Entries taken from a collection:
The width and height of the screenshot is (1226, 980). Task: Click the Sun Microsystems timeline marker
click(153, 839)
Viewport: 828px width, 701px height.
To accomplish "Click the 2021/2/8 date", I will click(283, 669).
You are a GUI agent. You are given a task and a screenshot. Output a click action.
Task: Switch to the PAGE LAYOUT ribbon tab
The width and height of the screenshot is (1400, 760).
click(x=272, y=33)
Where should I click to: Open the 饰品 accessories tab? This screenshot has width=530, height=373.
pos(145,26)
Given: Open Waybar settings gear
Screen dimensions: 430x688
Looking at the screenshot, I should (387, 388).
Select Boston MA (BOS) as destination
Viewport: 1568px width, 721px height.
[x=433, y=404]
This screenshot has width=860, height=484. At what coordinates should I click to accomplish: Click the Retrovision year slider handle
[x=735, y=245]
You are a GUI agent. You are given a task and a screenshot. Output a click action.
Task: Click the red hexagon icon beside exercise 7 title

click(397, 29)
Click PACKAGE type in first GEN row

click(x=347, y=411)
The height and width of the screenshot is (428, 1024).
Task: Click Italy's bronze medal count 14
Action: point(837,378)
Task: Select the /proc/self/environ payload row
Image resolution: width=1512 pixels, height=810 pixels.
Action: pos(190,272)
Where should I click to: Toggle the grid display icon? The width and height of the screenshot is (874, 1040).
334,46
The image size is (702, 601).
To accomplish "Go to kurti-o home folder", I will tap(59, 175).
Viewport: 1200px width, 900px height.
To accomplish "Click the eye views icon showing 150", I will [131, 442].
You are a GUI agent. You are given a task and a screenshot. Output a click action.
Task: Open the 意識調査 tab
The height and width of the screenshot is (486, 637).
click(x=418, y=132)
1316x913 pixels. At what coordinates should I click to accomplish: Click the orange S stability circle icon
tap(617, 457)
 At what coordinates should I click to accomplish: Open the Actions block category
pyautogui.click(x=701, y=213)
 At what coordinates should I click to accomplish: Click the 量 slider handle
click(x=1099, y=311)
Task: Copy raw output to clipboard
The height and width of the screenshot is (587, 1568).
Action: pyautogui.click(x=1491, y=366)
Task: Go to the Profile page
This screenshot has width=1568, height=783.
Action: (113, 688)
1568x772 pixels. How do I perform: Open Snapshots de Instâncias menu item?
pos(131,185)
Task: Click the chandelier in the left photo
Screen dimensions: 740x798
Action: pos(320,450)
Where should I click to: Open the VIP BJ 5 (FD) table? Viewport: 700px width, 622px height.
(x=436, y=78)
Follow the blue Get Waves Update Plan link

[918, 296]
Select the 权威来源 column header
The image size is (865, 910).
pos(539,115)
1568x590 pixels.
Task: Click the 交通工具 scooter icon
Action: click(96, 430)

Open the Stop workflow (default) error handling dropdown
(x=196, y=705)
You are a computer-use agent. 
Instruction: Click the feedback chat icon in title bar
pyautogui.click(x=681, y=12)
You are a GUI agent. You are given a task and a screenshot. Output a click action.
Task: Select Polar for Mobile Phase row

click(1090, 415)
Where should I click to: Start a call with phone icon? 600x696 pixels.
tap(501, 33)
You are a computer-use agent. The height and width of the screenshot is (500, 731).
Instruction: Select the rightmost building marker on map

■ **ASSIGNMENT**
What is wanted is the line containing "Task: Select Polar for Mobile Phase row" and every line after it through the last line of the entries, printed exactly.

■ **EXERCISE RESULT**
Task: Select Polar for Mobile Phase row

click(1090, 415)
Where should I click to: Start a call with phone icon? 600x696 pixels.
tap(501, 33)
You are a computer-use agent. The height and width of the screenshot is (500, 731).
Instruction: Select the rightmost building marker on map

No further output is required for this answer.